Our decision here, of course, does not permanently close the federal courts to Dr. Far-kas’ PPUR claim. Dr. Farkas may challenge BCBSM’s PPUR decision in conjunction with a claim for any payments denied by BCBSM because of his failure to comply with the PPUR requirements. If and when BCBSM rejects such a challenge to its PPUR decision and fails to pay his claims because he did not comply with PPUR, Dr. Farkas may then seek review of that decision via the appeals process available within the Department of Health and Human Services and ultimately from the federal courts. If the district court then rules that the decision to place Dr. *861Farkas under PPUR was improper, it can issue the appropriate relief.

VI.

For the reasons stated above, namely, that Dr. Farkas’ challenge to his PPUR status arises under the Medicare Act and is amenable to judicial review only after the § 405(g) dual requirements of presentment and exhaustion have been satisfied, we AFFIRM the decision of the district court dismissing plaintiffs claim for lack of subject matter jurisdiction and dissolving the TRO against BCBSM.
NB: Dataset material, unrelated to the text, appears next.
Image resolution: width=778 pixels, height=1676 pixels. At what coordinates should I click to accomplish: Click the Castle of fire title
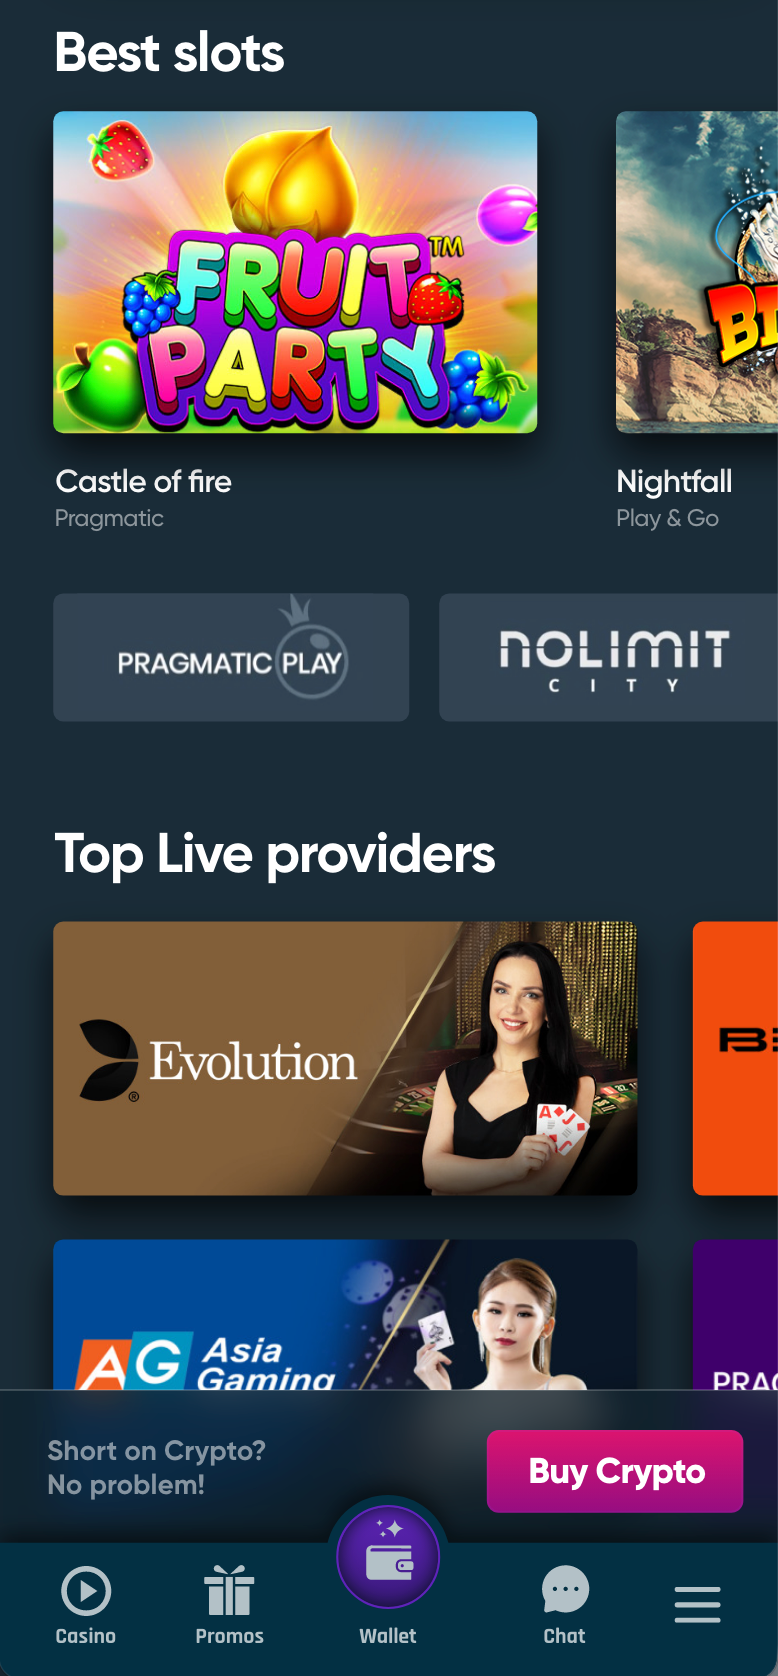[x=143, y=481]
. Medicare insurance carriers conduct either postpayment audits or prepayment reviews of the claims from their service providers. According to the Medicare Carrier’s Manual:

"The primary goal of prepayment utilization screening is to ensure that Medicare pays only for medically necessary services.... Prepayment controls ... [allow the carrier to better monitor] services provided by problem providers before a claim is processed.”

Farkas, 803 F.Supp. at 91. The use of PPUR finds statutory support at 42 U.S.C. § 1395Z (e), which provides that “[n]o payment shall be made to any provider of services ... unless there has been furnished such information as may be necessary in order to determine the amounts due such provider....”

. On appeal, however, he broadened his attack, without objection from the appellees, to include the contention that the PPUR program under its existing implementation is unconstitutional and that, in any event, it was unconstitutional to apply it to him under these circumstances. We herein determine that the decision by the district court must be affirmed regardless of the precise nature of Dr. Farkas' claim.

. 42 U.S.C. § 405(g) (1988) provides judicial review for "[a]ny individual, after any final decision of the Secretary made after a hearing to which he was a party, irrespective of the amount in controversy.” (Emphasis added).

. 42 U.S.C. § 1395ff(b)(l) (1982) provided, prior to its 1986 amendment, for "judicial review of the Secretary's final decision after such hearing as is provided in section 405(g)” for:

Any individual dissatisfied with any determination under subsection (a) of this section as to— ... (C) the amount of benefits under part A of this subchapter (including a determination where such amount is determined to be zero).

(Emphasis added).

. 42 U.S.C. § 1395ff(b)(l)(C) was amended to provide judicial review for challenges to the determination of "the amount of benefits under part A or part B of this subchapter.'' (Emphasis added). See supra n. 4 (containing the pre-amendment version of this subsection). 42 U.S.C. § 1395ff(b)(2)(B) provides an amount in controversy threshold of $500 for administrative review and of $1000 for judicial review of Part B claims.

. As indicated supra at n. 2, Dr. Farkas has on appeal broadened his attack to include a constitutional basis for his claim.

. Because we so hold, we need not consider the first ground presented by the district court for its decision, namely, that Dr. Farkas did not in fact bring a "methodology” claim against BCBSM and the Secretary.